Copy each line below in which the word "screenshot" occurs.

-------

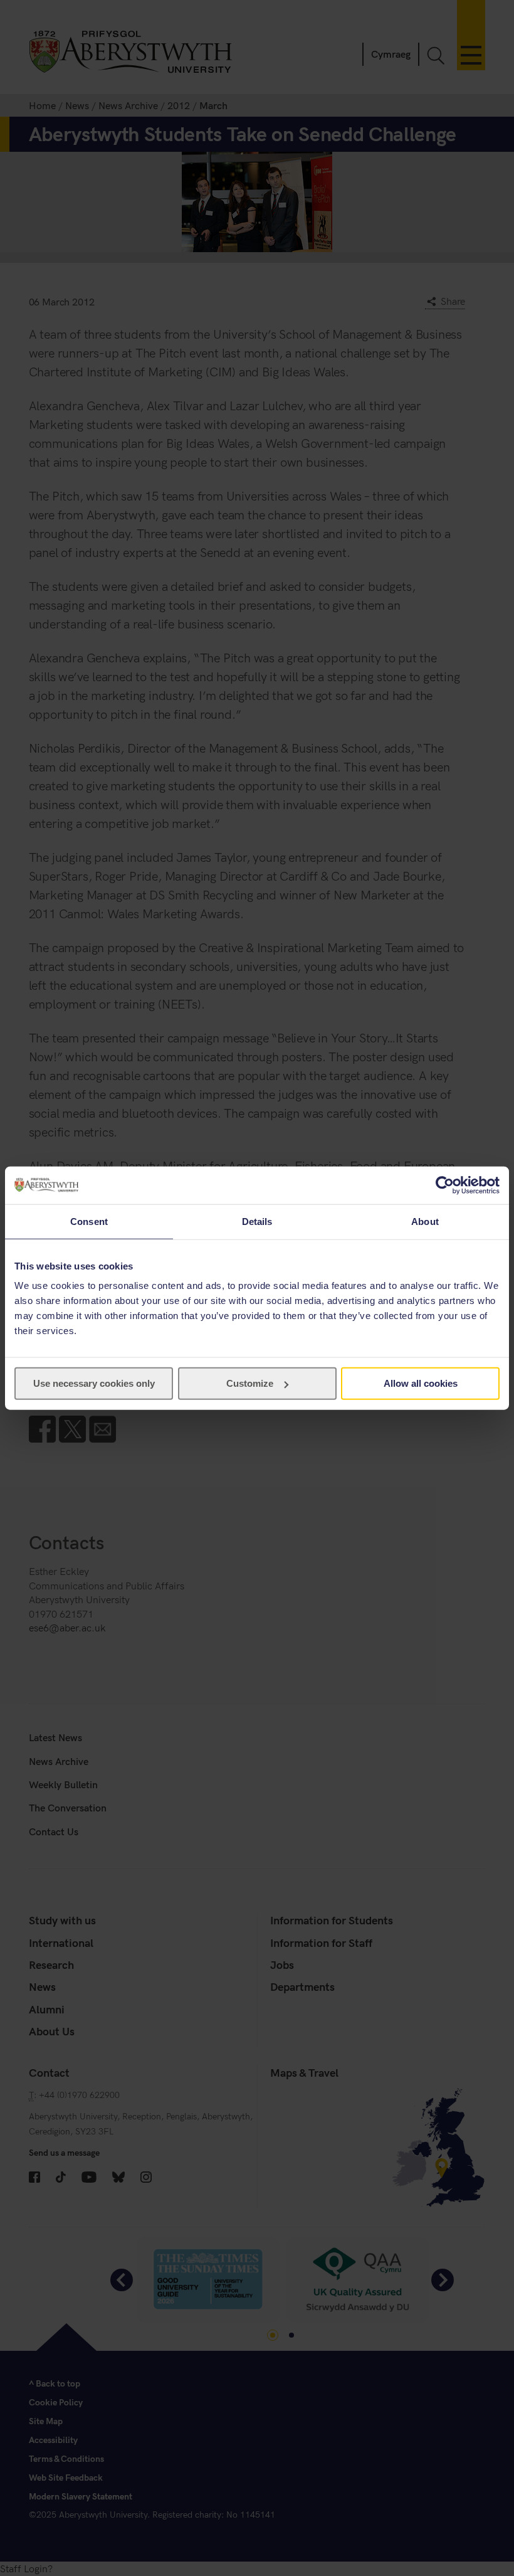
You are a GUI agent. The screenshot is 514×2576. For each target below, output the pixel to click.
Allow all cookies (421, 1383)
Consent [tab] (89, 1221)
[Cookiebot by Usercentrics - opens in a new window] (445, 1184)
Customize (249, 1383)
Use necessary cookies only (94, 1383)
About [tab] (425, 1221)
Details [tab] (257, 1221)
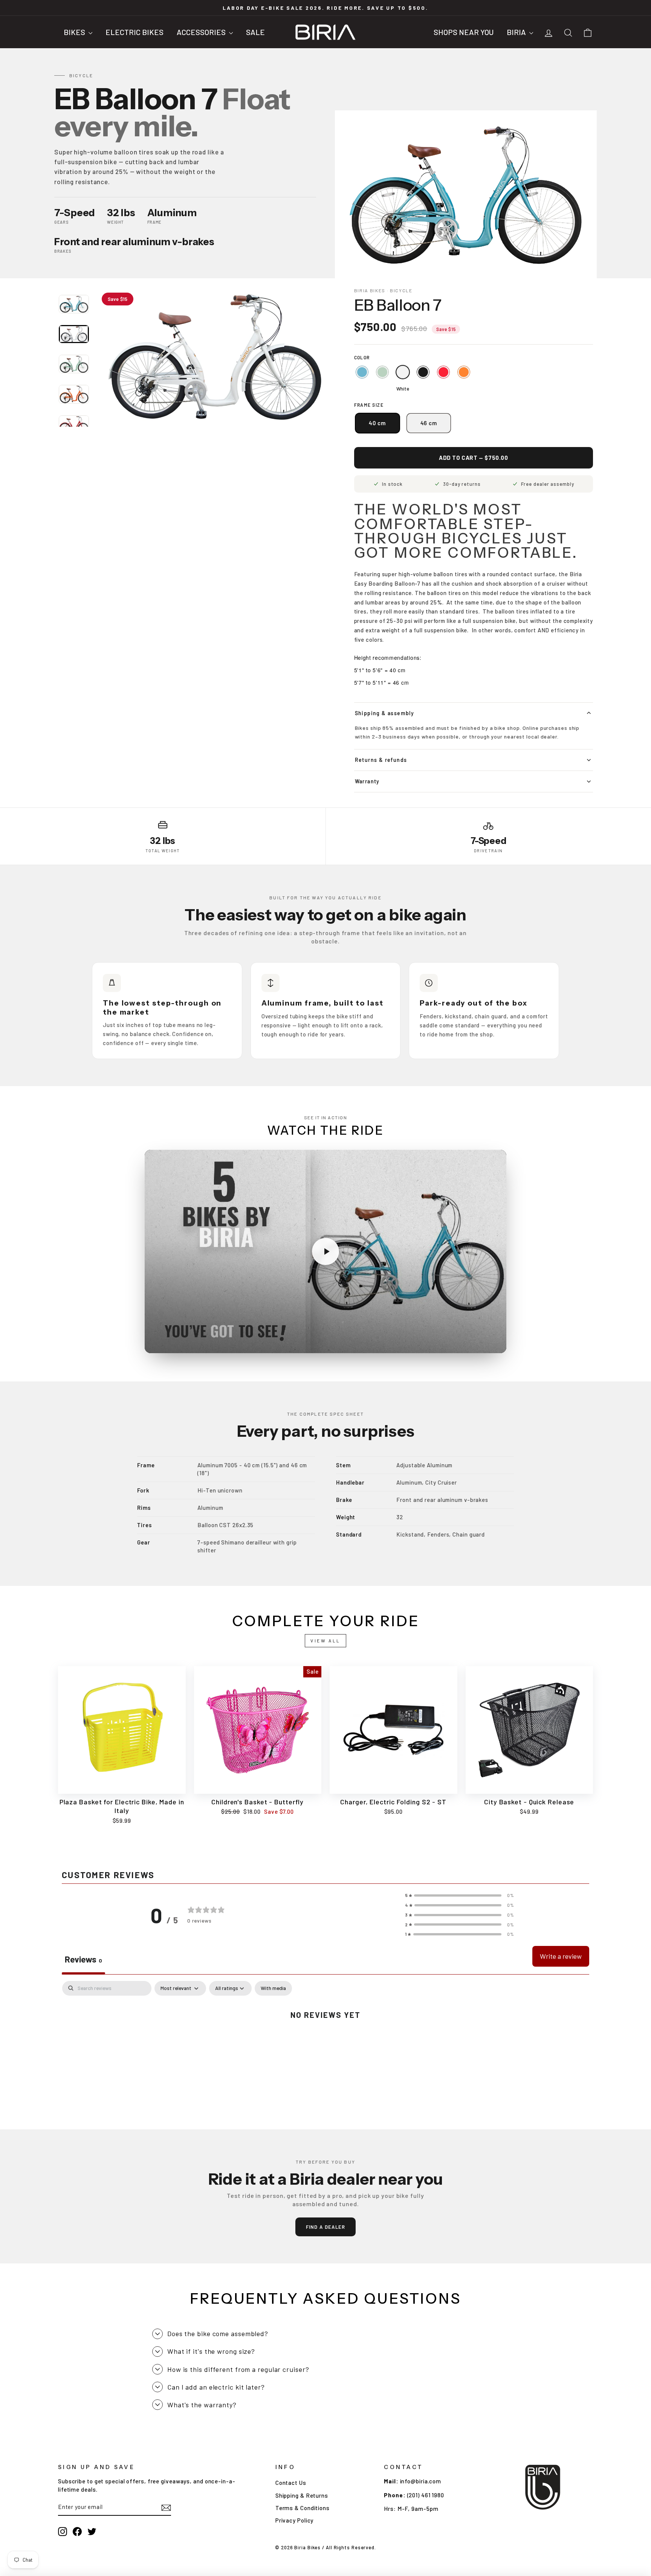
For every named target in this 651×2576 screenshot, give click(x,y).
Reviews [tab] (83, 1959)
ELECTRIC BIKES (134, 32)
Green (382, 372)
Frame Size (369, 404)
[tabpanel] (325, 2039)
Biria (517, 32)
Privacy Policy (294, 2520)
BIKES (75, 32)
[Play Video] (325, 1251)
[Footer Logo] (543, 2487)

-------

RESPONSE BELOW:
You are a GUI agent. The screenshot is 514×2576. For each target below, output the pixel to click.
For every named target in this 651×2576 screenshot, give click(x,y).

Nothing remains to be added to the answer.